═════ Supplied entries ═════
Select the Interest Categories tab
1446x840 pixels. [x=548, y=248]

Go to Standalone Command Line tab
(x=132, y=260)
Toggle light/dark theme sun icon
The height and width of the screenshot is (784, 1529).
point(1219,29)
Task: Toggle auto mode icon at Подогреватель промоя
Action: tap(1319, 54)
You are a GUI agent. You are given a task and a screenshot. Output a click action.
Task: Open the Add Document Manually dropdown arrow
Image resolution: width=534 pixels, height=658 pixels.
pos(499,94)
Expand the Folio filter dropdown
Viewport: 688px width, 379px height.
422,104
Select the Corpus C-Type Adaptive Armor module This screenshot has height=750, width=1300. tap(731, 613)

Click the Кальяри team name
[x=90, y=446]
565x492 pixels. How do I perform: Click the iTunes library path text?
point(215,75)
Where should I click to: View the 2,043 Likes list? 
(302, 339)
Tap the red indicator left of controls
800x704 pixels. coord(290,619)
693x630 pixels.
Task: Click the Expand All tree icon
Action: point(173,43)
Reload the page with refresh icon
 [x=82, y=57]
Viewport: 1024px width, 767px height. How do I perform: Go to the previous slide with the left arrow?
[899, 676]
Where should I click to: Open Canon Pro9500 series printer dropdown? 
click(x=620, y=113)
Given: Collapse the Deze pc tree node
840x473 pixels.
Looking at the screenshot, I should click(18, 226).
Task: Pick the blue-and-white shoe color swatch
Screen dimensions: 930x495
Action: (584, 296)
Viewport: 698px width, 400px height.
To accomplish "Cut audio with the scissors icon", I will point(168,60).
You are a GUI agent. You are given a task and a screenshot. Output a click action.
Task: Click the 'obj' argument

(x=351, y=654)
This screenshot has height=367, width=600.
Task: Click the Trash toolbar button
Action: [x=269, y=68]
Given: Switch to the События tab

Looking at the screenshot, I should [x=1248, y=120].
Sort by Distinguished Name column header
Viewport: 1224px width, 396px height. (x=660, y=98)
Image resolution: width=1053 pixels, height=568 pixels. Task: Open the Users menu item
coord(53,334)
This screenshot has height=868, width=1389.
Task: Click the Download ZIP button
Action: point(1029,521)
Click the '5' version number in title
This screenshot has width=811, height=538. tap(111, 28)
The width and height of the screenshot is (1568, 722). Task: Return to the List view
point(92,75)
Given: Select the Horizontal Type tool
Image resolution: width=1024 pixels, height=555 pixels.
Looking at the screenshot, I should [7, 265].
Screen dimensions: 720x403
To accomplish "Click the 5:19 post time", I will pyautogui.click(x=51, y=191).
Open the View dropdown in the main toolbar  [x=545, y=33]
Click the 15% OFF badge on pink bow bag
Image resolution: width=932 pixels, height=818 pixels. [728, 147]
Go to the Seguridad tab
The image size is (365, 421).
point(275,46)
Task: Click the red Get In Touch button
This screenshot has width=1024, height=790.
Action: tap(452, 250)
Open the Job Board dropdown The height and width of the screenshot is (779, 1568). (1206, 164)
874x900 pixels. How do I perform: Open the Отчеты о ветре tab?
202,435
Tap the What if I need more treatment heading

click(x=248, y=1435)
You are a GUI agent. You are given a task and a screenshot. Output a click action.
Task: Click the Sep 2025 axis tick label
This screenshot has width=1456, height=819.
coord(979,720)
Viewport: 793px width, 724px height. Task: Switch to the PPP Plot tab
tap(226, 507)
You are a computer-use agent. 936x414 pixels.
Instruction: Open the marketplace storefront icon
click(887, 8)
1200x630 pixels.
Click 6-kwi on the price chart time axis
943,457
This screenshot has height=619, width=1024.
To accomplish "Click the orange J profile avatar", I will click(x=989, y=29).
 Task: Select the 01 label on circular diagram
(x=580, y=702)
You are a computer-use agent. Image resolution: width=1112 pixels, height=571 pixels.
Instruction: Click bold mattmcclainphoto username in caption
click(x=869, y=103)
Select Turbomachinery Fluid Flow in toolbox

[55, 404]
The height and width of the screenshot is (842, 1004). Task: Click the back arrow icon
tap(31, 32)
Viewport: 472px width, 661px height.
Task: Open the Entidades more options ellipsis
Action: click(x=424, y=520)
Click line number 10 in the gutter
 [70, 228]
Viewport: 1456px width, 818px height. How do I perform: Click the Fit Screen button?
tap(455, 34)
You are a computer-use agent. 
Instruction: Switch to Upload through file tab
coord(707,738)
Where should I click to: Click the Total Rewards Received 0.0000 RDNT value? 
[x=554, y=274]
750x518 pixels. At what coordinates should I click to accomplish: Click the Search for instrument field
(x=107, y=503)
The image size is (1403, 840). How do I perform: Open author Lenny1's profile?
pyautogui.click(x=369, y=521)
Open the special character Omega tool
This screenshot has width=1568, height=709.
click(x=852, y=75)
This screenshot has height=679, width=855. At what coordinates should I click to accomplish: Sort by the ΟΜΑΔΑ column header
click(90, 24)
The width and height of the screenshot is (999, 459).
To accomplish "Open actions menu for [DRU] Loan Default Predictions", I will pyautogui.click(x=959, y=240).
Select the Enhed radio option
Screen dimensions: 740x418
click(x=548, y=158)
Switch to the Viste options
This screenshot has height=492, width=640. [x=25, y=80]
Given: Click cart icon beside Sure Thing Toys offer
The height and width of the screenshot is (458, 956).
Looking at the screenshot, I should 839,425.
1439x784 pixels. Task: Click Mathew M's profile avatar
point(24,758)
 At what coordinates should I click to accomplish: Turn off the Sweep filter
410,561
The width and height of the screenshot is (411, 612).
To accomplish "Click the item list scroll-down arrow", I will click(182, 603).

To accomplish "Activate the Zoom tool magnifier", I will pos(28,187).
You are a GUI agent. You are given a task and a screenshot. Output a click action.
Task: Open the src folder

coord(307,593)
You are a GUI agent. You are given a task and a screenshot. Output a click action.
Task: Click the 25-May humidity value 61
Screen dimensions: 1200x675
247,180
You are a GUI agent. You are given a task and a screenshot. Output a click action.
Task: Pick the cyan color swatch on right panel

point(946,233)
═════
What is expected: Please repeat each entry. Keep every word the same.

Task result:
Select the Interest Categories tab
1446x840 pixels. [x=548, y=248]

Go to Standalone Command Line tab
(x=132, y=260)
Toggle light/dark theme sun icon
The height and width of the screenshot is (784, 1529).
point(1219,29)
Task: Toggle auto mode icon at Подогреватель промоя
Action: tap(1319, 54)
You are a GUI agent. You are given a task and a screenshot. Output a click action.
Task: Open the Add Document Manually dropdown arrow
Image resolution: width=534 pixels, height=658 pixels.
pos(499,94)
Expand the Folio filter dropdown
Viewport: 688px width, 379px height.
422,104
Select the Corpus C-Type Adaptive Armor module This screenshot has height=750, width=1300. tap(731, 613)

Click the Кальяри team name
[x=90, y=446]
565x492 pixels. How do I perform: Click the iTunes library path text?
point(215,75)
Where should I click to: View the 2,043 Likes list? 
(302, 339)
Tap the red indicator left of controls
800x704 pixels. coord(290,619)
693x630 pixels.
Task: Click the Expand All tree icon
Action: point(173,43)
Reload the page with refresh icon
 [x=82, y=57]
Viewport: 1024px width, 767px height. How do I perform: Go to the previous slide with the left arrow?
[899, 676]
Where should I click to: Open Canon Pro9500 series printer dropdown? 
click(x=620, y=113)
Given: Collapse the Deze pc tree node
840x473 pixels.
Looking at the screenshot, I should click(18, 226).
Task: Pick the blue-and-white shoe color swatch
Screen dimensions: 930x495
Action: (584, 296)
Viewport: 698px width, 400px height.
To accomplish "Cut audio with the scissors icon", I will point(168,60).
You are a GUI agent. You are given a task and a screenshot. Output a click action.
Task: Click the 'obj' argument

(x=351, y=654)
This screenshot has height=367, width=600.
Task: Click the Trash toolbar button
Action: [x=269, y=68]
Given: Switch to the События tab

Looking at the screenshot, I should [x=1248, y=120].
Sort by Distinguished Name column header
Viewport: 1224px width, 396px height. (x=660, y=98)
Image resolution: width=1053 pixels, height=568 pixels. Task: Open the Users menu item
coord(53,334)
This screenshot has height=868, width=1389.
Task: Click the Download ZIP button
Action: point(1029,521)
Click the '5' version number in title
This screenshot has width=811, height=538. tap(111, 28)
The width and height of the screenshot is (1568, 722). Task: Return to the List view
point(92,75)
Given: Select the Horizontal Type tool
Image resolution: width=1024 pixels, height=555 pixels.
Looking at the screenshot, I should [7, 265].
Screen dimensions: 720x403
To accomplish "Click the 5:19 post time", I will pyautogui.click(x=51, y=191).
Open the View dropdown in the main toolbar  [x=545, y=33]
Click the 15% OFF badge on pink bow bag
Image resolution: width=932 pixels, height=818 pixels. [728, 147]
Go to the Seguridad tab
The image size is (365, 421).
point(275,46)
Task: Click the red Get In Touch button
This screenshot has width=1024, height=790.
Action: tap(452, 250)
Open the Job Board dropdown The height and width of the screenshot is (779, 1568). (1206, 164)
874x900 pixels. How do I perform: Open the Отчеты о ветре tab?
202,435
Tap the What if I need more treatment heading

click(x=248, y=1435)
You are a GUI agent. You are given a task and a screenshot. Output a click action.
Task: Click the Sep 2025 axis tick label
This screenshot has width=1456, height=819.
coord(979,720)
Viewport: 793px width, 724px height. Task: Switch to the PPP Plot tab
tap(226, 507)
You are a computer-use agent. 936x414 pixels.
Instruction: Open the marketplace storefront icon
click(887, 8)
1200x630 pixels.
Click 6-kwi on the price chart time axis
943,457
This screenshot has height=619, width=1024.
To accomplish "Click the orange J profile avatar", I will click(x=989, y=29).
 Task: Select the 01 label on circular diagram
(x=580, y=702)
You are a computer-use agent. Image resolution: width=1112 pixels, height=571 pixels.
Instruction: Click bold mattmcclainphoto username in caption
click(x=869, y=103)
Select Turbomachinery Fluid Flow in toolbox

[55, 404]
The height and width of the screenshot is (842, 1004). Task: Click the back arrow icon
tap(31, 32)
Viewport: 472px width, 661px height.
Task: Open the Entidades more options ellipsis
Action: click(x=424, y=520)
Click line number 10 in the gutter
 [70, 228]
Viewport: 1456px width, 818px height. How do I perform: Click the Fit Screen button?
tap(455, 34)
You are a computer-use agent. 
Instruction: Switch to Upload through file tab
coord(707,738)
Where should I click to: Click the Total Rewards Received 0.0000 RDNT value? 
[x=554, y=274]
750x518 pixels. At what coordinates should I click to accomplish: Click the Search for instrument field
(x=107, y=503)
The image size is (1403, 840). How do I perform: Open author Lenny1's profile?
pyautogui.click(x=369, y=521)
Open the special character Omega tool
This screenshot has width=1568, height=709.
click(x=852, y=75)
This screenshot has height=679, width=855. At what coordinates should I click to accomplish: Sort by the ΟΜΑΔΑ column header
click(90, 24)
The width and height of the screenshot is (999, 459).
To accomplish "Open actions menu for [DRU] Loan Default Predictions", I will pyautogui.click(x=959, y=240).
Select the Enhed radio option
Screen dimensions: 740x418
click(x=548, y=158)
Switch to the Viste options
This screenshot has height=492, width=640. [x=25, y=80]
Given: Click cart icon beside Sure Thing Toys offer
The height and width of the screenshot is (458, 956).
Looking at the screenshot, I should 839,425.
1439x784 pixels. Task: Click Mathew M's profile avatar
point(24,758)
 At what coordinates should I click to accomplish: Turn off the Sweep filter
410,561
The width and height of the screenshot is (411, 612).
To accomplish "Click the item list scroll-down arrow", I will click(182, 603).

To accomplish "Activate the Zoom tool magnifier", I will pos(28,187).
You are a GUI agent. You are given a task and a screenshot. Output a click action.
Task: Open the src folder

coord(307,593)
You are a GUI agent. You are given a task and a screenshot. Output a click action.
Task: Click the 25-May humidity value 61
Screen dimensions: 1200x675
247,180
You are a GUI agent. You are given a task and a screenshot. Output a click action.
Task: Pick the cyan color swatch on right panel

point(946,233)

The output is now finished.